All the while, reading, scrolling, listening to Nick Robinson on Radio 4. Brain whirring as I listen out for politicians saying unthinkable things, methodically identifying the key stories for that day, chatting (on slack and WhatsApp) to colleagues about what’s hot, what’s new, what’s Britney done this time? Immediately casting my mind out in scattered rays to writers who fit the bill (and checking on Twitter for those I might not have caught in my commissioning net, yet).
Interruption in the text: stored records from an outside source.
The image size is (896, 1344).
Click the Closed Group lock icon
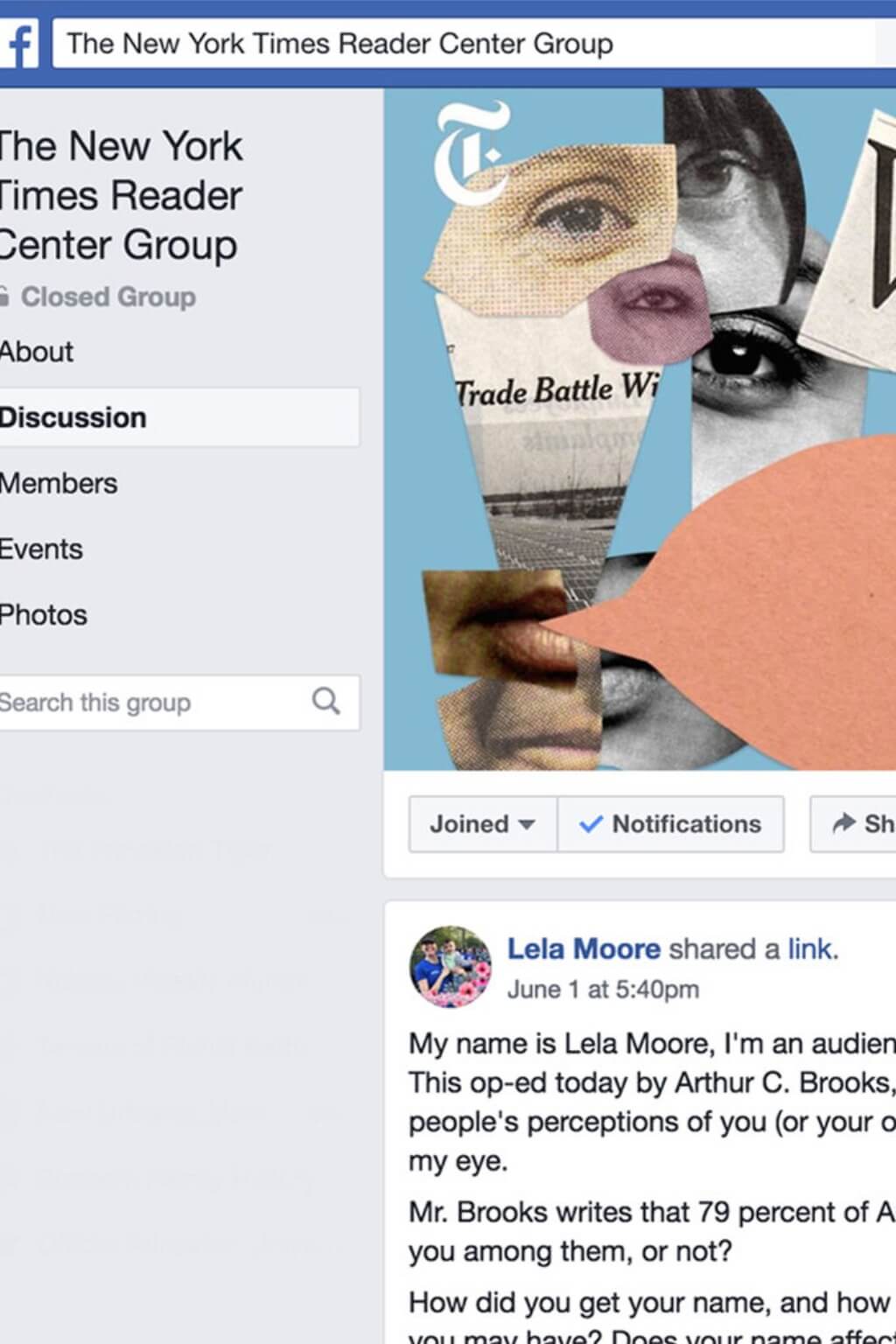(4, 298)
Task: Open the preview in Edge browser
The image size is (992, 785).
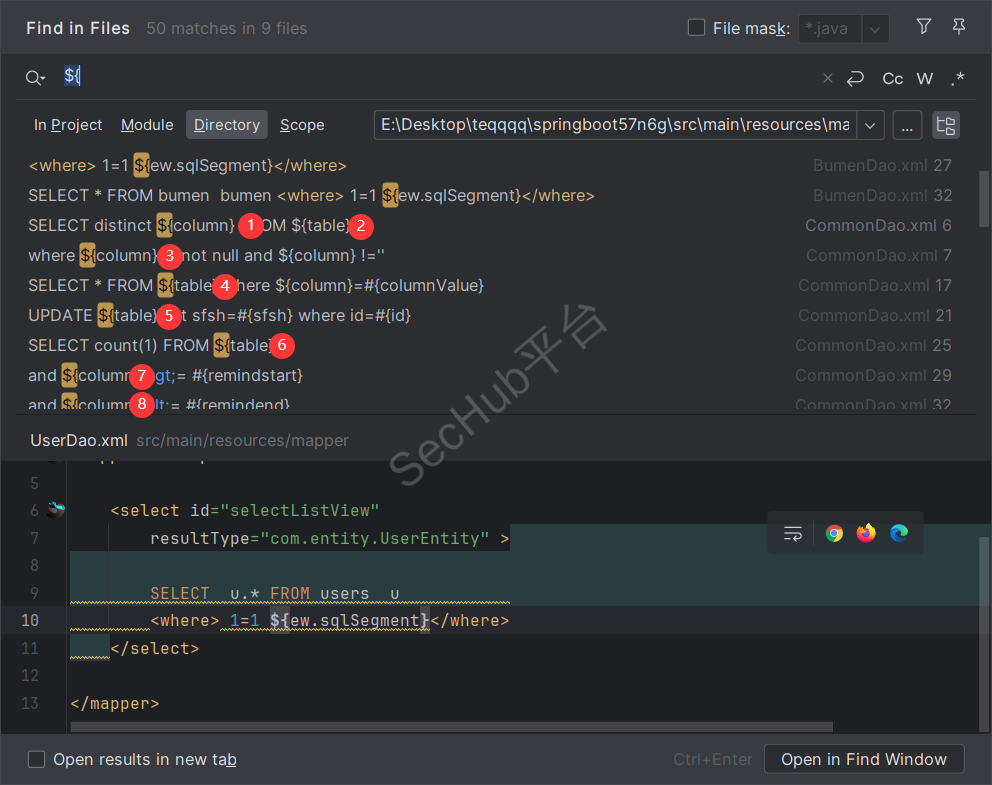Action: 899,533
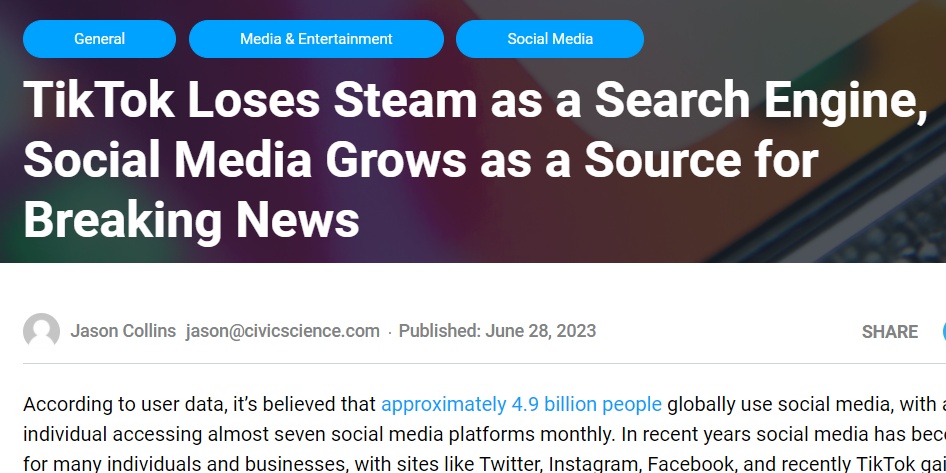Follow the approximately 4.9 billion people link
Image resolution: width=946 pixels, height=473 pixels.
(x=521, y=404)
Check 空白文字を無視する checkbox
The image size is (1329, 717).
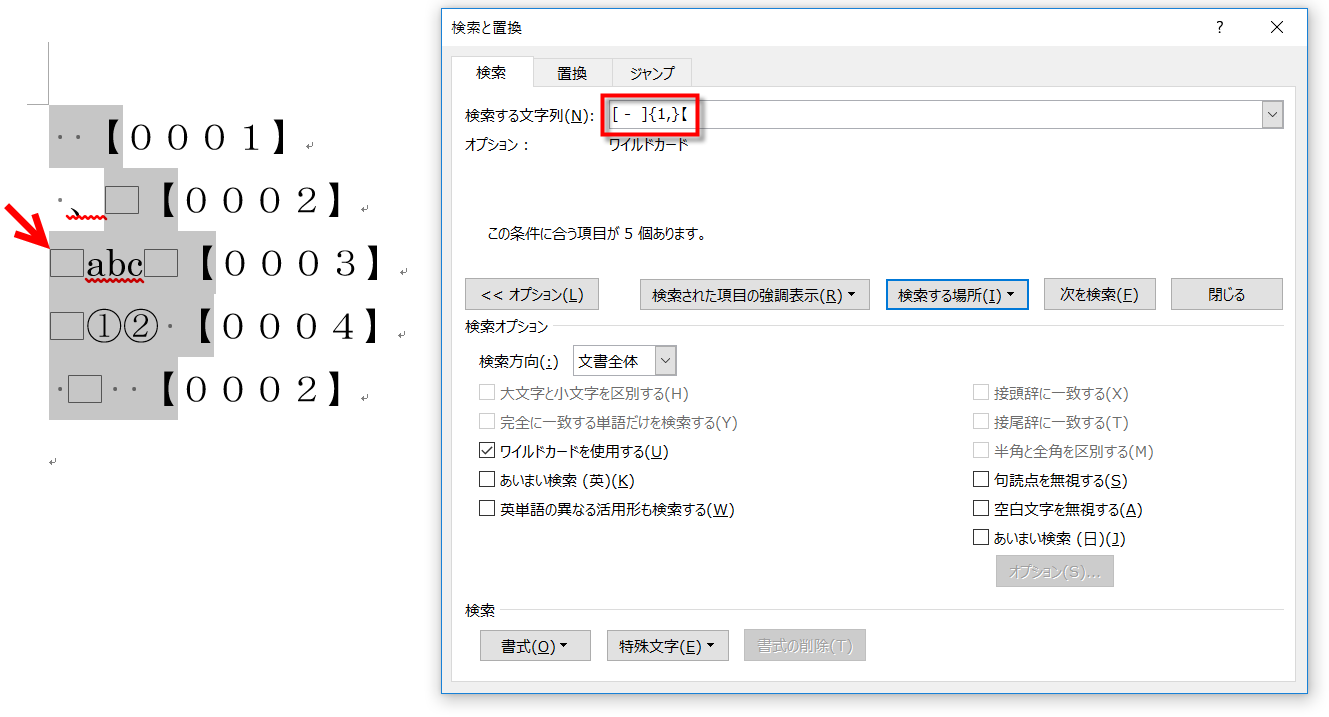pos(981,510)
Wishing people would do what I do: wake and see a trending story and send out a bid to be the first to write.
By the time I leave the house, I’ve spoken to five correspondents, WhatsApped trusted contacts who I know can turn a piece around in hours (or write it myself on the way into work, just like I’m doing now), slathered bright red lipstick on in the hallway mirror, kissed the kids, told them I love them, fed the cat, grabbed my work pass and slung it around my neck, taken a final sip of coffee and left the house, letting the door slam behind me as I run for the bus. I am late – I am always late. It is Monday. It is the start of the working week. It is only 7.30am.
It’s tough. “How do u have time for ur life?” I wish I had the answer, but in the interim, some advice: make it work for you. Leave the washing up. Put Selling Sunset on. Take what works and leave the rest (and trust me: you need a rest).